Wang expands on The Engineering State versus the Lawyerly Society by demonstrating how China’s technocratic approach to governance produced catastrophic human rights violations. The one-child policy exemplifies what occurs when technical expertise replaces legal frameworks and individual protections in social policymaking. Wang traces the policy’s origins to Song Jian, a missile scientist who applied cybernetics and control theory to population projections, treating demographic trends as mechanical systems subject to mathematical manipulation. The absence of legal safeguards or civil society opposition allowed Song’s flawed linear projections—which assumed fertility rates would remain constant indefinitely—to become state policy despite their methodological inadequacy. Wang argues that “the one-child policy could only have been formulated by the engineering state” (117), highlighting how China’s institutional preference for technical solutions over legal deliberation enabled systematic abuse. This contrast between engineering rationality and legal protections reveals the fundamental vulnerability of populations living under technocratic governance without institutional checks on state power.

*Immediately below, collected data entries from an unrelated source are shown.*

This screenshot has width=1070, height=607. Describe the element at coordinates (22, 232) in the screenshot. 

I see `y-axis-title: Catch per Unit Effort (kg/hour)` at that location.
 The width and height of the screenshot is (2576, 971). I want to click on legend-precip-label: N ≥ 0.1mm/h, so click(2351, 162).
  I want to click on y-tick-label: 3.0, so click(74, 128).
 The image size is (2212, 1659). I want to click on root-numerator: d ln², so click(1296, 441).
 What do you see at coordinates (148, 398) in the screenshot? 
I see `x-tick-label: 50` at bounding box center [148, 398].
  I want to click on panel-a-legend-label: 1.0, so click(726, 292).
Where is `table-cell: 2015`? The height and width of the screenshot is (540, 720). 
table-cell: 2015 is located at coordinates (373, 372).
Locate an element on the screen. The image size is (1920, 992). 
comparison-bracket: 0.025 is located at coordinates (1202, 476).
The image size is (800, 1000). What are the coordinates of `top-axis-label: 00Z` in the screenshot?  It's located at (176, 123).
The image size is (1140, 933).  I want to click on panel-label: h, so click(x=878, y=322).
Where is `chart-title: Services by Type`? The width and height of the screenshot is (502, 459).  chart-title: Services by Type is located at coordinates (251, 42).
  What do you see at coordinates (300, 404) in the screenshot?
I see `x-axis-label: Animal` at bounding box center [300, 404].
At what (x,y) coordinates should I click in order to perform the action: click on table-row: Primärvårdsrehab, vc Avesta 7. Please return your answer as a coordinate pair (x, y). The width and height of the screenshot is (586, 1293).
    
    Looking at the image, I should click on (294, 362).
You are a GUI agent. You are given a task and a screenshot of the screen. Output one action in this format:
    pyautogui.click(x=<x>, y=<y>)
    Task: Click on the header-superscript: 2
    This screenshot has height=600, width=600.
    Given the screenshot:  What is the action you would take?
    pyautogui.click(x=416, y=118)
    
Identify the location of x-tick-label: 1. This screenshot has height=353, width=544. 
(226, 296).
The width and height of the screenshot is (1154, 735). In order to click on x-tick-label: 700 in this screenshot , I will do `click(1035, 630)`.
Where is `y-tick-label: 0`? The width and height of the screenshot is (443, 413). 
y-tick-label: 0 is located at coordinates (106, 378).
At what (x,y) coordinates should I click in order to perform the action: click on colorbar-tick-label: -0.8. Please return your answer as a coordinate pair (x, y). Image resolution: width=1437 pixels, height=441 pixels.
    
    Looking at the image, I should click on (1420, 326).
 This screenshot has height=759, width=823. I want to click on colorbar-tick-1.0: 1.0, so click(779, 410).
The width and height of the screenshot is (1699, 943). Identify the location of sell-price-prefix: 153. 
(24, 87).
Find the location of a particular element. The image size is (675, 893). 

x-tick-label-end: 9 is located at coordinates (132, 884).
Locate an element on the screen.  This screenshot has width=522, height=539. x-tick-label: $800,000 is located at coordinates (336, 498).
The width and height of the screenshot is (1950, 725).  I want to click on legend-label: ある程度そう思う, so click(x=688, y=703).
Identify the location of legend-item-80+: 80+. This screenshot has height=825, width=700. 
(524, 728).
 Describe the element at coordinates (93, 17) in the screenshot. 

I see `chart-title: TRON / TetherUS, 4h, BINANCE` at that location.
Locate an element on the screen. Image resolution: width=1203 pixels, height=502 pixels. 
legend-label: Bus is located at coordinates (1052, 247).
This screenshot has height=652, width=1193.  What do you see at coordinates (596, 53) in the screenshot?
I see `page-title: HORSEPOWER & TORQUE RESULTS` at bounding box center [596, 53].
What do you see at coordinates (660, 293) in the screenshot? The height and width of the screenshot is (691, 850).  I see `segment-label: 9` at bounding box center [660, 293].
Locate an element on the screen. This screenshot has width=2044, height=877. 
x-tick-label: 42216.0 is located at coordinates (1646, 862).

The chapter examines the theme of Speed, Control, and Construction through the brutal efficiency of policy implementation and the state’s attempt to rapidly reshape demographic trends. General Qian Xinzhong organized “shock brigades” that conducted mass sterilization and abortion campaigns, treating population control as a military operation requiring decisive mobilization rather than gradual social change. The enforcement apparatus achieved staggering numbers—16 million sterilizations and 14 million abortions in 1983 alone—demonstrating the engineering state’s capacity for large-scale intervention when unrestrained by legal limits. However, Wang reveals the irony that this coercive control proved unnecessary: China’s fertility rate had already declined from 6.0 to 2.7 children per woman between 1970 and 1980 through less extreme measures and economic development. The state’s obsession with rapid, engineered solutions prevented leaders from recognizing that natural demographic transitions accompanying modernization would have achieved similar results without the social devastation.
Wang connects the one-child policy to the theme of Rising Living Standards Amid Increasing Authoritarianism by showing how economic justifications masked expanding state power over citizens’ bodies. Deng Xiaoping and other leaders attributed China’s material shortages to overpopulation rather than acknowledging the failures of socialist economic planning, thereby deflecting criticism of the state’s economic management onto the people themselves. The policy coincided with China’s economic opening and rising prosperity, yet this material improvement came alongside unprecedented intrusion into reproductive autonomy and family life. Wang notes that his own parents, urban residents who benefited from economic reforms, experienced the policy primarily as bureaucratic paperwork rather than coercion, illustrating how the engineering state’s violence fell disproportionately on rural populations while cities enjoyed modernization’s benefits. This disparity reveals how authoritarian control and improved living standards can coexist when the costs of state power are unevenly distributed across society.